>> Begin EXCERPTED DATA

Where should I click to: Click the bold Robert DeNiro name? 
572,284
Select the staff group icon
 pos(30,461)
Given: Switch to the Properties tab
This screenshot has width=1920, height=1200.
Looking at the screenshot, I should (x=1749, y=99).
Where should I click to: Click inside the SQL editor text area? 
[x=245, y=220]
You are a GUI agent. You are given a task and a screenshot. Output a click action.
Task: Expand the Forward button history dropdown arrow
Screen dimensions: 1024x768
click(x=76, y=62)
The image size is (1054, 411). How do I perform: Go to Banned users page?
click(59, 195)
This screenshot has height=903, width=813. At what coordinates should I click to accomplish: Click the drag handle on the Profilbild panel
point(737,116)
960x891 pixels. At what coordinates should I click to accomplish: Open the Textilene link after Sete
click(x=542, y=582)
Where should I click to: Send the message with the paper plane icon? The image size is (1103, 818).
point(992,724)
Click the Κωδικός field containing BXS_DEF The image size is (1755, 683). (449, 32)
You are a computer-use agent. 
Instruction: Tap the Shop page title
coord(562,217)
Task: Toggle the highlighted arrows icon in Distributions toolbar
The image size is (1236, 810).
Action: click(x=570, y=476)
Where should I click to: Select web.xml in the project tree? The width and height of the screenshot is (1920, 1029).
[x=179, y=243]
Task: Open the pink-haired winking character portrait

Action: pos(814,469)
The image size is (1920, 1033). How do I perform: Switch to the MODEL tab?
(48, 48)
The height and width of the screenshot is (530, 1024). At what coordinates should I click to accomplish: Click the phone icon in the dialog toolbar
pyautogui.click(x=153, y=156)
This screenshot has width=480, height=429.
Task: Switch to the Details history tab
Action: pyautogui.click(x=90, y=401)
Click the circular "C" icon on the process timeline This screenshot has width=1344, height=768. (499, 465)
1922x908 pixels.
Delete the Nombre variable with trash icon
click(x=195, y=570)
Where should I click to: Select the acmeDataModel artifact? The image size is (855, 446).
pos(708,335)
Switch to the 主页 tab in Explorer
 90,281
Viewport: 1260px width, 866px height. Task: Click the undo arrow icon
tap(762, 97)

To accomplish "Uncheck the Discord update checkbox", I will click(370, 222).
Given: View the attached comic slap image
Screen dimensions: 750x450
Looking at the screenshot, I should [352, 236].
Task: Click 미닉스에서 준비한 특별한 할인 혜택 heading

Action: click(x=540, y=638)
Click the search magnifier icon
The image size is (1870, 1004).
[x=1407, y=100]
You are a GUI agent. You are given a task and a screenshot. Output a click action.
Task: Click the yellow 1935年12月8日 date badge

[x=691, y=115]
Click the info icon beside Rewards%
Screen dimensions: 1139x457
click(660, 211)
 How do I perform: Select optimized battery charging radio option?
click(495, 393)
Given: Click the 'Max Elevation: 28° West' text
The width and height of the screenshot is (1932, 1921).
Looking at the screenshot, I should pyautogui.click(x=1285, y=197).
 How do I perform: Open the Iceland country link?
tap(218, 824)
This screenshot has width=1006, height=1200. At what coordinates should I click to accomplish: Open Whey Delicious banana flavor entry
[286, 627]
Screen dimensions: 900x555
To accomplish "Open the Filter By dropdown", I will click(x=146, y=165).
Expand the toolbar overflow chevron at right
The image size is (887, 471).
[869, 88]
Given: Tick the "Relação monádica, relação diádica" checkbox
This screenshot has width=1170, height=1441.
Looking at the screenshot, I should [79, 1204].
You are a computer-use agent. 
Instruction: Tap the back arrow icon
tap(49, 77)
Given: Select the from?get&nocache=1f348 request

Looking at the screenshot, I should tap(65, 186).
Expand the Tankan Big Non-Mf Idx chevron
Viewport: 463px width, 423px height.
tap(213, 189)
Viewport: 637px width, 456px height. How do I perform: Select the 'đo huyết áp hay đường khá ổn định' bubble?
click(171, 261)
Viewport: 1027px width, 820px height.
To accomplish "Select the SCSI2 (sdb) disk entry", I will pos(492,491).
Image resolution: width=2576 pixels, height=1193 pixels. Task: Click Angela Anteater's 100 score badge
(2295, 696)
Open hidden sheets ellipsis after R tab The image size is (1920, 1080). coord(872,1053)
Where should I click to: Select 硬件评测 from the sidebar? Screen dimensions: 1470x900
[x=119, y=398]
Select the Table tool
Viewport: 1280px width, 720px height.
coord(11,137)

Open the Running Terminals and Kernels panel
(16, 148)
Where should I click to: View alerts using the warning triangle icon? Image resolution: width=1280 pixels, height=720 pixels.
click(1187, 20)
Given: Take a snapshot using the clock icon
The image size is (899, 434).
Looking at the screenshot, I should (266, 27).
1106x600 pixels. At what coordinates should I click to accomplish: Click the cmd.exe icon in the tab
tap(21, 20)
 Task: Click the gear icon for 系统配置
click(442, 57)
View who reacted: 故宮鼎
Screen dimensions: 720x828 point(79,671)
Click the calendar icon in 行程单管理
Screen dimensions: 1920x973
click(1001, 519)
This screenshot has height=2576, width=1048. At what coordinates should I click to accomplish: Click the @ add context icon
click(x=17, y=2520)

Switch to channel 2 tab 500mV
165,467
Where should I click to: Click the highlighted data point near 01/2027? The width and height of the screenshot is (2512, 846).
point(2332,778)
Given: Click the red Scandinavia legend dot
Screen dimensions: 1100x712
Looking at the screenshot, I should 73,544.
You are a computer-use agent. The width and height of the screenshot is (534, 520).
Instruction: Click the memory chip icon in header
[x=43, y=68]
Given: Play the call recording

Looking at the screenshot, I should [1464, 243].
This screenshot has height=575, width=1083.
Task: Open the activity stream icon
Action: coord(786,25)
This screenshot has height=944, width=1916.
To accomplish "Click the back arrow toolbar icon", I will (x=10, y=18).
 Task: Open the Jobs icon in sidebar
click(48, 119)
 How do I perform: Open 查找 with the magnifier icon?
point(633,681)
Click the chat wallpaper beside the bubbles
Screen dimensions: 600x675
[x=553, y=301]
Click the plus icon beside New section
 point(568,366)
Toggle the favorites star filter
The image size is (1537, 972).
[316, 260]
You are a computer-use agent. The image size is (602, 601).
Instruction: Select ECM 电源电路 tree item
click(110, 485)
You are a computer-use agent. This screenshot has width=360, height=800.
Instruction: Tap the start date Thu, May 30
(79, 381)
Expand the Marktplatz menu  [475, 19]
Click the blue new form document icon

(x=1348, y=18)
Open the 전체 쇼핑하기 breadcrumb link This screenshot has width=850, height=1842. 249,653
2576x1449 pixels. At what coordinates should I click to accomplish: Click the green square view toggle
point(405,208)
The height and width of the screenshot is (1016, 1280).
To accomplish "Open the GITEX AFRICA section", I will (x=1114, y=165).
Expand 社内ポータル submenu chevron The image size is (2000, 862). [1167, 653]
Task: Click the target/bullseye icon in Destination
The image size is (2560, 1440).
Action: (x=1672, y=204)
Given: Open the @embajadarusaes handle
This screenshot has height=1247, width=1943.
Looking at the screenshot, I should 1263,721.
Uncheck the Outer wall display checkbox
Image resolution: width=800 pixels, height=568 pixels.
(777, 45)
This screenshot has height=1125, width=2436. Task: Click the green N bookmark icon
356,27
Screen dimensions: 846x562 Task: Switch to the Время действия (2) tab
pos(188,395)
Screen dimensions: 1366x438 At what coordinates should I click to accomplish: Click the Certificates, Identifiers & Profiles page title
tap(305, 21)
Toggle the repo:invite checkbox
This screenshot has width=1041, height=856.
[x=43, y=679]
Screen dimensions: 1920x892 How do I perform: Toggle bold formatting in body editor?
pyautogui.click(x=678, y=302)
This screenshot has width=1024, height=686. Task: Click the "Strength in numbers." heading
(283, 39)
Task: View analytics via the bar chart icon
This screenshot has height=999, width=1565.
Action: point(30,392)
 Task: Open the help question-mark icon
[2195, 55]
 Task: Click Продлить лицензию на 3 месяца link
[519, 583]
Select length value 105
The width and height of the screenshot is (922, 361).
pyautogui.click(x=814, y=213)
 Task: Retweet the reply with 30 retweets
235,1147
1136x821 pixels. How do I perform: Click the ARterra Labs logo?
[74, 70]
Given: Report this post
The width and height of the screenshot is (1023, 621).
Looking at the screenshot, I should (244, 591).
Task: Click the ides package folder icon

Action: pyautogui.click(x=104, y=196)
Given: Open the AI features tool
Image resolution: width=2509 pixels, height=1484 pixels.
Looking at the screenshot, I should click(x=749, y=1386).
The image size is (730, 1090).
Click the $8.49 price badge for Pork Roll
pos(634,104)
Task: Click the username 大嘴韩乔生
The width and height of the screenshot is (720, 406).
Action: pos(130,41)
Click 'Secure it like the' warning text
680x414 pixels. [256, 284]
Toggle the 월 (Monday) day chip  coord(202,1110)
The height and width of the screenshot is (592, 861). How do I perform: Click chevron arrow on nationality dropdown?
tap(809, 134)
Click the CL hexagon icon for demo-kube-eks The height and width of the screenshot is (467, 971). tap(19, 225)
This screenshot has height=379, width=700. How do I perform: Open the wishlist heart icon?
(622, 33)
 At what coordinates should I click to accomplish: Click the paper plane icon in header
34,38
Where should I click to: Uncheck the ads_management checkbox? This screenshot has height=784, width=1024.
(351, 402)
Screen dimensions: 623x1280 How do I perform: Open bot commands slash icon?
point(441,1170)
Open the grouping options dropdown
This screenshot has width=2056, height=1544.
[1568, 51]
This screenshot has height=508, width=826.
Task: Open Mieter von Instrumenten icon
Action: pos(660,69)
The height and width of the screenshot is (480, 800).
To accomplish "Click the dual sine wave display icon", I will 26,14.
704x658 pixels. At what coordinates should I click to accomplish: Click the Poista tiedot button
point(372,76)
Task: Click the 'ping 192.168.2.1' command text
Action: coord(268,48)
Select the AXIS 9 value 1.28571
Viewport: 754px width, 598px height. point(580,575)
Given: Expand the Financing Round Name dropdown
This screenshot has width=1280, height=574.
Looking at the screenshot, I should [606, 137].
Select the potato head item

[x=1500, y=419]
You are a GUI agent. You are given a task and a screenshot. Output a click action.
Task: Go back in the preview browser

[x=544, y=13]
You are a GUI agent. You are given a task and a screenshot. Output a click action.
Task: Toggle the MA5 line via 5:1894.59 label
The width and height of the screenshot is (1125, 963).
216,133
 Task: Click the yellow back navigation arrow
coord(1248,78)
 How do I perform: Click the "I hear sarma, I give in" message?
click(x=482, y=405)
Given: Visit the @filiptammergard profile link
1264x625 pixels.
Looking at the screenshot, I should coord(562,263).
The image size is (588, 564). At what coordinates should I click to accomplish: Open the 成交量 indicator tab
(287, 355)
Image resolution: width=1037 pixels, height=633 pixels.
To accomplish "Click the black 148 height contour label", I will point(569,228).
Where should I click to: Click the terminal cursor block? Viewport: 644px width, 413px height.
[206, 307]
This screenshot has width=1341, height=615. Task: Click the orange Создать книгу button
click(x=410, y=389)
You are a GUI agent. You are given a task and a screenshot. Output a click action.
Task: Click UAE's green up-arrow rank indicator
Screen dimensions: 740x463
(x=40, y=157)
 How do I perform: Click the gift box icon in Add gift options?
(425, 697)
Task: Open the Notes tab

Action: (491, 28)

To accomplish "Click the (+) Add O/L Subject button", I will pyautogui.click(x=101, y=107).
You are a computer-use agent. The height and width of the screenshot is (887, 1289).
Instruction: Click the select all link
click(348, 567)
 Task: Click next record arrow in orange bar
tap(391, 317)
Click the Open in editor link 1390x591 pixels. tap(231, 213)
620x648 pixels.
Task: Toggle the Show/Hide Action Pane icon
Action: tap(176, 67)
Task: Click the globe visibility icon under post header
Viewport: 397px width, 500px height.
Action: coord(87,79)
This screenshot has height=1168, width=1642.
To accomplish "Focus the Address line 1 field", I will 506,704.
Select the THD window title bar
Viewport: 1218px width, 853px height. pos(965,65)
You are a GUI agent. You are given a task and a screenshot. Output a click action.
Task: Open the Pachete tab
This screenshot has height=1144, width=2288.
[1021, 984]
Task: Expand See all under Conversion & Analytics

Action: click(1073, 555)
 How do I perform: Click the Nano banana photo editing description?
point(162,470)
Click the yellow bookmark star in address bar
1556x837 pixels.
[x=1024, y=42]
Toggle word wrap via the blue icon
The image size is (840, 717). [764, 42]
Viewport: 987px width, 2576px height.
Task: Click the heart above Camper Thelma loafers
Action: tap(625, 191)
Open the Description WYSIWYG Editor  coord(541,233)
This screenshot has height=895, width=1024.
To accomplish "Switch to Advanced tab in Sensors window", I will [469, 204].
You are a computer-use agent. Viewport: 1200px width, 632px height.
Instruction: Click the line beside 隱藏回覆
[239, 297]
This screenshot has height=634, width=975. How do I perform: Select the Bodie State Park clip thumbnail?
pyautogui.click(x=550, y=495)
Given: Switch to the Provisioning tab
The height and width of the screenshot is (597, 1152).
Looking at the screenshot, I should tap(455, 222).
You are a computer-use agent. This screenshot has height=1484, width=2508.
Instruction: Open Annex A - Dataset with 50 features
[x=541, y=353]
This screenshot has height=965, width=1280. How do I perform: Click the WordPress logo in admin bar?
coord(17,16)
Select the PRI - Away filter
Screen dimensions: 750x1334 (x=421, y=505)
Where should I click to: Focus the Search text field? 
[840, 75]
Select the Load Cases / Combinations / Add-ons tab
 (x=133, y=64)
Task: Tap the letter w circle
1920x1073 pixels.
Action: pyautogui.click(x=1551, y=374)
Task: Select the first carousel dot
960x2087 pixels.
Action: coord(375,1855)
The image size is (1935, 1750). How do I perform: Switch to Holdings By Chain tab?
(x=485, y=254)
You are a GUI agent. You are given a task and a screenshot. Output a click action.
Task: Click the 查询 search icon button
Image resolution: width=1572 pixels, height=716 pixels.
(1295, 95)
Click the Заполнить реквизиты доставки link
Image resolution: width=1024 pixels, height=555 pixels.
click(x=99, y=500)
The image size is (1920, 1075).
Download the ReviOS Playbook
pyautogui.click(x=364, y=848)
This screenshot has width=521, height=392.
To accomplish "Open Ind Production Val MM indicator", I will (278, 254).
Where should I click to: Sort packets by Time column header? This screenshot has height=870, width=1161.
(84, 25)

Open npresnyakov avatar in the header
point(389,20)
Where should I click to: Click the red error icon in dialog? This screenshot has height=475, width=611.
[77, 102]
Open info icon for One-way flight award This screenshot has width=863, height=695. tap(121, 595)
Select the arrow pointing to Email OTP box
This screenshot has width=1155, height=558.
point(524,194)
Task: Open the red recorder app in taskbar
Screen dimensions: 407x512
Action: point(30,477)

>> End EXCERPTED DATA

**WHAT THE TASK ASKS:** Retype the entries above word for word, starting at the line that contains "Screen dimensions: 623x1280" and ending at the line that contains "I will 26,14.", with both of those lines included.

**RIGHT ANSWER:**
Screen dimensions: 623x1280 How do I perform: Open bot commands slash icon?
point(441,1170)
Open the grouping options dropdown
This screenshot has width=2056, height=1544.
[1568, 51]
This screenshot has height=508, width=826.
Task: Open Mieter von Instrumenten icon
Action: pos(660,69)
The height and width of the screenshot is (480, 800).
To accomplish "Click the dual sine wave display icon", I will 26,14.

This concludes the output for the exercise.